The first active adult communities opened in Arizona in the late 1950s and early 1960s, according to and Jelmberg Real Estate of Palm Desert. These were planned communities being built across the country with the parameters of at least one 55 or older resident. The first product on the market with an age restriction was Yountown in Arizona, with the neighboring Del Webb Sun City Arizona project being the longest running 55+ community in the United States. The Fair Housing Act of 1968 and the Housing for Older Persons Act of 1995 allow communities to restrict residency to individuals 55 or older.

According to Boston University’s School of Hospitality Administration, Del E. Webb pioneered the active-adult concept with the idea that retirees should live in a self-sustaining community with access to every amenity and necessity they could ever want or need. The first Sun City, mentioned above, opened on January 1, 1960 and attracted over 100,000 (GI Generation, born 1901 to 1927) visitors on its opening weekend. Those being toured around the active adult community witnessed all the development had to offer, including at least five home models, a shopping center, a golf course, and a clubhouse.
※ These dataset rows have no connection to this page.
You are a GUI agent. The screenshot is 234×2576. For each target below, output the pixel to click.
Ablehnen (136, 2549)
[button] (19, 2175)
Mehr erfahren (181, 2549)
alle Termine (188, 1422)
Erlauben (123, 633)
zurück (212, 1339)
We probably should ask what has changed since the first active adult communities opened. Many people still want to get out of the cold north to warmer weather, amenities, golf…oh, and did I mention warm weather? Del Webb and K. Hovnanian Four Seasons, in this case, have done well with a good product. 
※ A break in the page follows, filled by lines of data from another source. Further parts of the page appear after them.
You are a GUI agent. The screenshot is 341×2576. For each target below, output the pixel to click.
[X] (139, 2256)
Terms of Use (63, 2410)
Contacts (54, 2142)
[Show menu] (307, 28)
The question remains though: what is active-adult living today? Are the master-planned communities of the Del Webb’s and the K. Hovnanian’s of old where the Baby Boomer generation will, or will want to be, living? More than likely, the answer is no, at least in their original form. Along with the generational shift to the Baby Boomer Generation, comes the advent of second and third careers as well as other “repurposement” in this stage of their lives. The basic definition of retirement is to stop…and Boomers aren’t stopping. “Repurposement” better describes what Baby Boomers are doing instead of “retiring.” Boomers, who have changed everything they have touched throughout their lives, are changing what post-career (at least first or main career) life is and are looking for smaller, more unique, service-enriched, wellness and experientially-focused communities in not only destination locations, but more urban or even university-adjacent settings. They want access to all the services they know and demand: their friends, family, health services, education, entertainment, health and wellness services, and other unique programs targeted to their desires. The Boomer is not a one-size-fits-all cohort, and they need to be looked at, serviced, and marketed to as such. On the financial side, according to Chris Guay, Founder and CEO of Vitality Living, “In the next five to ten years, I see the Active Adult community being a residential living opportunity for older adults who want to unlock real-estate equity, reduce the burdens of traditional home maintenance and ownership, and maintaining a safer level of independence while living in a community that keeps them socially connected.”